Prompt 1: In the order acceptance terms, reproduce the stretch from "4. If we cancel" through "authority by us.", replacing "refund" with "reimburse".
Prompt 2: According to the order acceptance terms, at what point does a contract exist for Physical Products?

═══ Document extract

3. OUR ACCEPTANCE OF YOUR ORDER

  1. Any order you place on the Site represents an offer by you to us to make a purchase, which offer is accepted by us only when, in respect of:
    1. Physical Products, you receive confirmation from us that the Product(s) have been dispatched (the “Dispatch Confirmation”). A contract will exist between you and us once we have sent you the Dispatch Confirmation; and
    2. Digital Products, once we have received full payment for the Digital Product(s) and we make the Digital Product(s) available for download.
  2. Prior to our acceptance of your order in accordance with clause 3.1, we reserve the right to cancel the Transaction if:
    1. a Product is out of stock or we have no remaining saleable stock (for example, because all remaining stock of a Product is damaged);
    2. we have identified an error in the price or description of a Product;
    3. your billing or shipping address is located outside of the countries listed in clause 2.4; or
    4. your order breaches any of these Transaction Terms.
  3. If we cancel any Transaction or if any additional or different information is required to accept a Transaction, we or a third party acting on our behalf will inform you of this.
  4. If we cancel a Transaction:
    • we will not charge you for the relevant Product(s); or
    • if we have already taken payment from you for the relevant Product(s), we will refund you in full.
  5. Contracts with us can be concluded in the language(s) used on the Site only. The details of each contract will not be filed with any relevant authority by us.

══════
═══ Records supplied

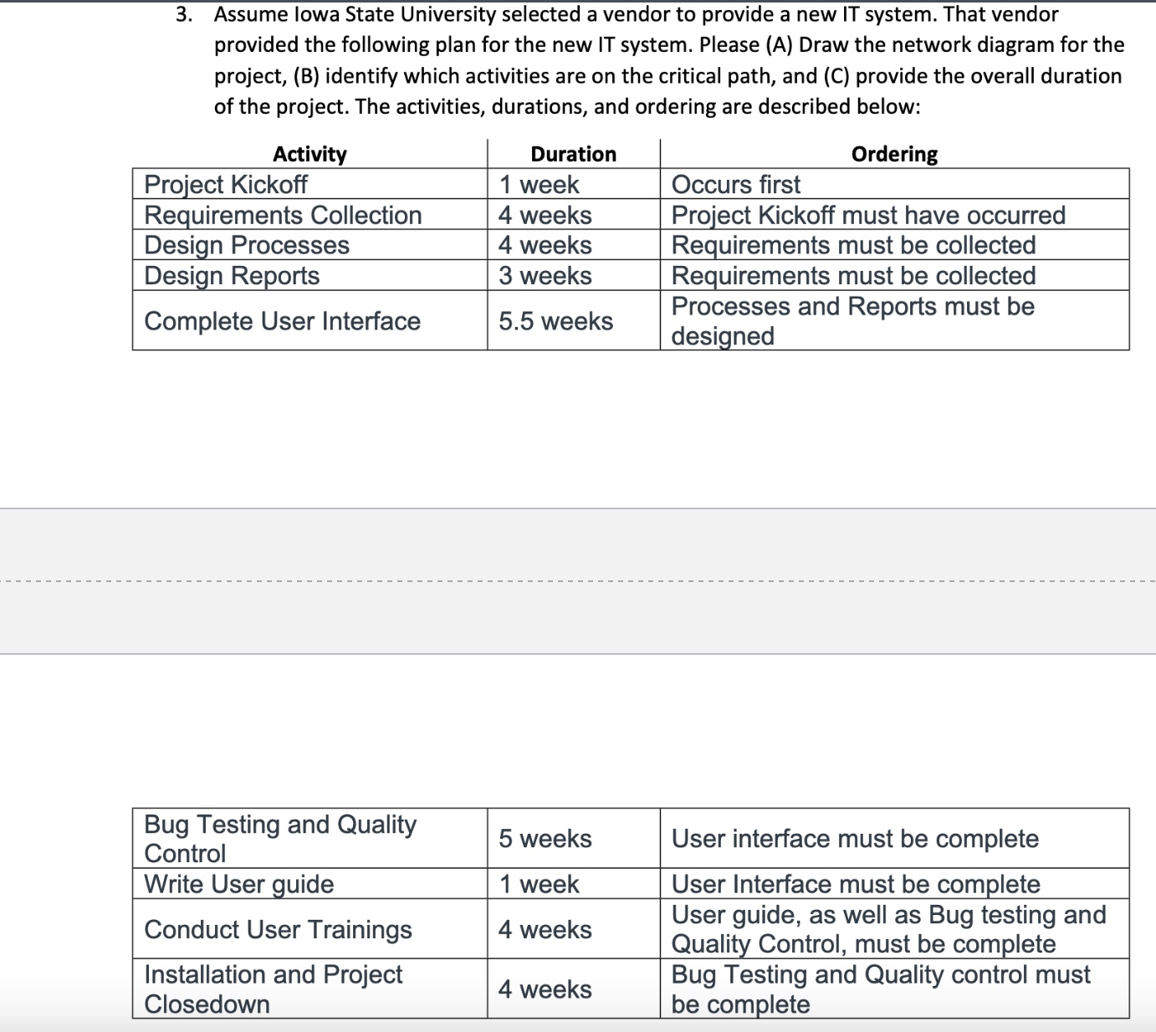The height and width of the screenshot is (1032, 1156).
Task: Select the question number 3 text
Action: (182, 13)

══════
═══ Records supplied

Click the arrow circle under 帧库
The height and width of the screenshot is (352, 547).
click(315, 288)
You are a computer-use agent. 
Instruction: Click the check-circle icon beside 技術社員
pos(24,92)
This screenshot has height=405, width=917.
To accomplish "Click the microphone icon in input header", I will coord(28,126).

══════

Written solution 1:
4. If we cancel a Transaction:
    • we will not charge you for the relevant Product(s); or
    • if we have already taken payment from you for the relevant Product(s), we will reimburse you in full.
  5. Contracts with us can be concluded in the language(s) used on the Site only. The details of each contract will not be filed with any relevant authority by us.

Written solution 2: A contract exists once the seller has sent the Dispatch Confirmation.